TASK PROMPT >> Rewrite the data below so that every "How do I perform" becomes "How can I carry out", with everything else left unchanged.

____ SUPPLIED RECORDS

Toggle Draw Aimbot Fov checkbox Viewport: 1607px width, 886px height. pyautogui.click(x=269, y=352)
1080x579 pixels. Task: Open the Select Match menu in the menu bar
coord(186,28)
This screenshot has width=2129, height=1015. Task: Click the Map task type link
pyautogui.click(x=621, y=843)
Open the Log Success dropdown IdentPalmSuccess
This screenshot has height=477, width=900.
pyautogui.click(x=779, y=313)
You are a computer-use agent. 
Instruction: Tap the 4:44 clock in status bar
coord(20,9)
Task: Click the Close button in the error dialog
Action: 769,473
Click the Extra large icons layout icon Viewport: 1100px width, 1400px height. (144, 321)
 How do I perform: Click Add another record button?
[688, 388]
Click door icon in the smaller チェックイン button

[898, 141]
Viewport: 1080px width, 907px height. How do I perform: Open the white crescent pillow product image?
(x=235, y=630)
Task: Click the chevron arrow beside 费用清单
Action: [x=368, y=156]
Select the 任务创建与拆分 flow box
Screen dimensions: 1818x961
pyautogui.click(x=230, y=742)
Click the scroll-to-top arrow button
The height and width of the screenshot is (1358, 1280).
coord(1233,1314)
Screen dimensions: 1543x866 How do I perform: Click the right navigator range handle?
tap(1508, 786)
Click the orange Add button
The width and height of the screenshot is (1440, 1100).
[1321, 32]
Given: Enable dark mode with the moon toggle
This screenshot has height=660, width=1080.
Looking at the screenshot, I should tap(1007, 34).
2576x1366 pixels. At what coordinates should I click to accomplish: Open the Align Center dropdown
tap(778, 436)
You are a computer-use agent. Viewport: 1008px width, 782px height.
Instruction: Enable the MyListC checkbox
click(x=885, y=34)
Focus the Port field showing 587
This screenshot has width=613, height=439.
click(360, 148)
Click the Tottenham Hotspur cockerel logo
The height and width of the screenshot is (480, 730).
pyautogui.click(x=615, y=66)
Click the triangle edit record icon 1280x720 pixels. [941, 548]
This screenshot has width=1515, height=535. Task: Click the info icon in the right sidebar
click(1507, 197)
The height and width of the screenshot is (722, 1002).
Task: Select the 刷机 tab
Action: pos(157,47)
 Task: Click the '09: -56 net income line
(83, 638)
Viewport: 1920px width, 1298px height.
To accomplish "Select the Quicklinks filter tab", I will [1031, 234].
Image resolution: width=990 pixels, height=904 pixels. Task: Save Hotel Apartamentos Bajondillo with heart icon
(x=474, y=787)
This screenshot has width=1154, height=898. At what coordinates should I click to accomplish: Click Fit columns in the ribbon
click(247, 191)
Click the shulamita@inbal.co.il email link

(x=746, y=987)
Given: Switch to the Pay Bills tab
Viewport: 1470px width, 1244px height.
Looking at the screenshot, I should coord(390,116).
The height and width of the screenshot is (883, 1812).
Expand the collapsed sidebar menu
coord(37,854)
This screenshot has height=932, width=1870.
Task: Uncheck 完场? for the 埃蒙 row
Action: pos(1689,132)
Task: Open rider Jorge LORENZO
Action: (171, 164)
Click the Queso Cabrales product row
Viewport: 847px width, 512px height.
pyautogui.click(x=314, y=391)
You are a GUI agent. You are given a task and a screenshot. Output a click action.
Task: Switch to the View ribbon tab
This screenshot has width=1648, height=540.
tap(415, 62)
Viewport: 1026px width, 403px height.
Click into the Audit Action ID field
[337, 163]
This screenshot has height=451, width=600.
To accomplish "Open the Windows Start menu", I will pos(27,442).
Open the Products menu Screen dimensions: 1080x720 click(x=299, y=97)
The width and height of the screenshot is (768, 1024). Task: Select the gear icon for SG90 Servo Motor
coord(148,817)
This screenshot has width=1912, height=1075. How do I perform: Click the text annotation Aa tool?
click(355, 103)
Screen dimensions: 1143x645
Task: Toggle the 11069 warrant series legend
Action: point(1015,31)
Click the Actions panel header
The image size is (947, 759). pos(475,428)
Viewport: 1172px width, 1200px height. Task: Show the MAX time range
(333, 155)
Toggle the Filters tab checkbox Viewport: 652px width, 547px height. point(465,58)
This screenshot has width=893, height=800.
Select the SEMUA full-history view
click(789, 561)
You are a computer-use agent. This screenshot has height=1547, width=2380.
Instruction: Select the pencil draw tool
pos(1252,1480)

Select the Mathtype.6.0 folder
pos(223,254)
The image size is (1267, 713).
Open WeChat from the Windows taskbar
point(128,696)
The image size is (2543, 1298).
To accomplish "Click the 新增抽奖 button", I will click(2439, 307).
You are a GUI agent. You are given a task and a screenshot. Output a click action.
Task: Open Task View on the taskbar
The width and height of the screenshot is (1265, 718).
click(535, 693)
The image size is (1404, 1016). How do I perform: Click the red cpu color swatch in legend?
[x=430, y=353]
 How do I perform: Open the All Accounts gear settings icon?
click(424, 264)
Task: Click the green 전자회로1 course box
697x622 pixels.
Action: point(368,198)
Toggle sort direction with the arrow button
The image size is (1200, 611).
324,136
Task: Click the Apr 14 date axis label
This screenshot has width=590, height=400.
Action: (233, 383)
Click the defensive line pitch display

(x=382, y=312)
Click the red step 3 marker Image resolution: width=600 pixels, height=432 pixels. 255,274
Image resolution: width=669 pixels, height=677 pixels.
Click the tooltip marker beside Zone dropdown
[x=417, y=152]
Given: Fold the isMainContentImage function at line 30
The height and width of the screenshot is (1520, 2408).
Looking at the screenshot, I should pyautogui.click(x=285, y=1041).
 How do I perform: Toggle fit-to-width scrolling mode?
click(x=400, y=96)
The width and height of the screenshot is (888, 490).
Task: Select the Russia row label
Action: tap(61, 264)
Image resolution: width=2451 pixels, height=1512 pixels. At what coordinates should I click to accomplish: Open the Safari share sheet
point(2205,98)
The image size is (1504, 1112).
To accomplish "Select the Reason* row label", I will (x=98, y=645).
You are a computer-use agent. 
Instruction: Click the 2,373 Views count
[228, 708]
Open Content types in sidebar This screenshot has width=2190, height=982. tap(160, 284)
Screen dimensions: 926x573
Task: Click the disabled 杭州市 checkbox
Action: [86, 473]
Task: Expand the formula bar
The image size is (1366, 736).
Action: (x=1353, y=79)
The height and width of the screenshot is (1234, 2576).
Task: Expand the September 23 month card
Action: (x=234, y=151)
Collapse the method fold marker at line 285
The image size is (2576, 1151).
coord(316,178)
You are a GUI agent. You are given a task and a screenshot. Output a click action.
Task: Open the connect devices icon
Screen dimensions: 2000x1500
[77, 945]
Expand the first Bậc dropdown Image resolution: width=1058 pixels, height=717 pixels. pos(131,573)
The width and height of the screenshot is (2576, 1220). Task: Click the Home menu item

________

COMPLETED TASK >>
Toggle Draw Aimbot Fov checkbox Viewport: 1607px width, 886px height. pyautogui.click(x=269, y=352)
1080x579 pixels. Task: Open the Select Match menu in the menu bar
coord(186,28)
This screenshot has width=2129, height=1015. Task: Click the Map task type link
pyautogui.click(x=621, y=843)
Open the Log Success dropdown IdentPalmSuccess
This screenshot has height=477, width=900.
pyautogui.click(x=779, y=313)
You are a computer-use agent. 
Instruction: Tap the 4:44 clock in status bar
coord(20,9)
Task: Click the Close button in the error dialog
Action: 769,473
Click the Extra large icons layout icon Viewport: 1100px width, 1400px height. (144, 321)
 How can I carry out: Click Add another record button?
[688, 388]
Click door icon in the smaller チェックイン button

[898, 141]
Viewport: 1080px width, 907px height. How can I carry out: Open the white crescent pillow product image?
(x=235, y=630)
Task: Click the chevron arrow beside 费用清单
Action: [x=368, y=156]
Select the 任务创建与拆分 flow box
Screen dimensions: 1818x961
pyautogui.click(x=230, y=742)
Click the scroll-to-top arrow button
The height and width of the screenshot is (1358, 1280).
coord(1233,1314)
Screen dimensions: 1543x866 How can I carry out: Click the right navigator range handle?
tap(1508, 786)
Click the orange Add button
The width and height of the screenshot is (1440, 1100).
[1321, 32]
Given: Enable dark mode with the moon toggle
This screenshot has height=660, width=1080.
Looking at the screenshot, I should tap(1007, 34).
2576x1366 pixels. At what coordinates should I click to accomplish: Open the Align Center dropdown
tap(778, 436)
You are a computer-use agent. Viewport: 1008px width, 782px height.
Instruction: Enable the MyListC checkbox
click(x=885, y=34)
Focus the Port field showing 587
This screenshot has width=613, height=439.
click(360, 148)
Click the Tottenham Hotspur cockerel logo
The height and width of the screenshot is (480, 730).
pyautogui.click(x=615, y=66)
Click the triangle edit record icon 1280x720 pixels. [941, 548]
This screenshot has width=1515, height=535. Task: Click the info icon in the right sidebar
click(1507, 197)
The height and width of the screenshot is (722, 1002).
Task: Select the 刷机 tab
Action: pos(157,47)
 Task: Click the '09: -56 net income line
(83, 638)
Viewport: 1920px width, 1298px height.
To accomplish "Select the Quicklinks filter tab", I will [1031, 234].
Image resolution: width=990 pixels, height=904 pixels. Task: Save Hotel Apartamentos Bajondillo with heart icon
(x=474, y=787)
This screenshot has width=1154, height=898. At what coordinates should I click to accomplish: Click Fit columns in the ribbon
click(247, 191)
Click the shulamita@inbal.co.il email link

(x=746, y=987)
Given: Switch to the Pay Bills tab
Viewport: 1470px width, 1244px height.
Looking at the screenshot, I should coord(390,116).
The height and width of the screenshot is (883, 1812).
Expand the collapsed sidebar menu
coord(37,854)
This screenshot has height=932, width=1870.
Task: Uncheck 完场? for the 埃蒙 row
Action: pos(1689,132)
Task: Open rider Jorge LORENZO
Action: (171, 164)
Click the Queso Cabrales product row
Viewport: 847px width, 512px height.
pyautogui.click(x=314, y=391)
You are a GUI agent. You are given a task and a screenshot. Output a click action.
Task: Switch to the View ribbon tab
This screenshot has width=1648, height=540.
tap(415, 62)
Viewport: 1026px width, 403px height.
Click into the Audit Action ID field
[337, 163]
This screenshot has height=451, width=600.
To accomplish "Open the Windows Start menu", I will pos(27,442).
Open the Products menu Screen dimensions: 1080x720 click(x=299, y=97)
The width and height of the screenshot is (768, 1024). Task: Select the gear icon for SG90 Servo Motor
coord(148,817)
This screenshot has width=1912, height=1075. How can I carry out: Click the text annotation Aa tool?
click(355, 103)
Screen dimensions: 1143x645
Task: Toggle the 11069 warrant series legend
Action: point(1015,31)
Click the Actions panel header
The image size is (947, 759). pos(475,428)
Viewport: 1172px width, 1200px height. Task: Show the MAX time range
(333, 155)
Toggle the Filters tab checkbox Viewport: 652px width, 547px height. point(465,58)
This screenshot has width=893, height=800.
Select the SEMUA full-history view
click(789, 561)
You are a computer-use agent. This screenshot has height=1547, width=2380.
Instruction: Select the pencil draw tool
pos(1252,1480)

Select the Mathtype.6.0 folder
pos(223,254)
The image size is (1267, 713).
Open WeChat from the Windows taskbar
point(128,696)
The image size is (2543, 1298).
To accomplish "Click the 新增抽奖 button", I will click(2439, 307).
You are a GUI agent. You are given a task and a screenshot. Output a click action.
Task: Open Task View on the taskbar
The width and height of the screenshot is (1265, 718).
click(535, 693)
The image size is (1404, 1016). How can I carry out: Click the red cpu color swatch in legend?
[x=430, y=353]
 How can I carry out: Open the All Accounts gear settings icon?
click(424, 264)
Task: Click the green 전자회로1 course box
697x622 pixels.
Action: point(368,198)
Toggle sort direction with the arrow button
The image size is (1200, 611).
324,136
Task: Click the Apr 14 date axis label
This screenshot has width=590, height=400.
Action: (233, 383)
Click the defensive line pitch display

(x=382, y=312)
Click the red step 3 marker Image resolution: width=600 pixels, height=432 pixels. 255,274
Image resolution: width=669 pixels, height=677 pixels.
Click the tooltip marker beside Zone dropdown
[x=417, y=152]
Given: Fold the isMainContentImage function at line 30
The height and width of the screenshot is (1520, 2408).
Looking at the screenshot, I should pyautogui.click(x=285, y=1041).
 How can I carry out: Toggle fit-to-width scrolling mode?
click(x=400, y=96)
The width and height of the screenshot is (888, 490).
Task: Select the Russia row label
Action: tap(61, 264)
Image resolution: width=2451 pixels, height=1512 pixels. At what coordinates should I click to accomplish: Open the Safari share sheet
point(2205,98)
The image size is (1504, 1112).
To accomplish "Select the Reason* row label", I will (x=98, y=645).
You are a computer-use agent. 
Instruction: Click the 2,373 Views count
[228, 708]
Open Content types in sidebar This screenshot has width=2190, height=982. tap(160, 284)
Screen dimensions: 926x573
Task: Click the disabled 杭州市 checkbox
Action: [86, 473]
Task: Expand the formula bar
The image size is (1366, 736).
Action: (x=1353, y=79)
The height and width of the screenshot is (1234, 2576).
Task: Expand the September 23 month card
Action: (x=234, y=151)
Collapse the method fold marker at line 285
The image size is (2576, 1151).
coord(316,178)
You are a GUI agent. You are given a task and a screenshot. Output a click action.
Task: Open the connect devices icon
Screen dimensions: 2000x1500
[77, 945]
Expand the first Bậc dropdown Image resolution: width=1058 pixels, height=717 pixels. pos(131,573)
The width and height of the screenshot is (2576, 1220). Task: Click the Home menu item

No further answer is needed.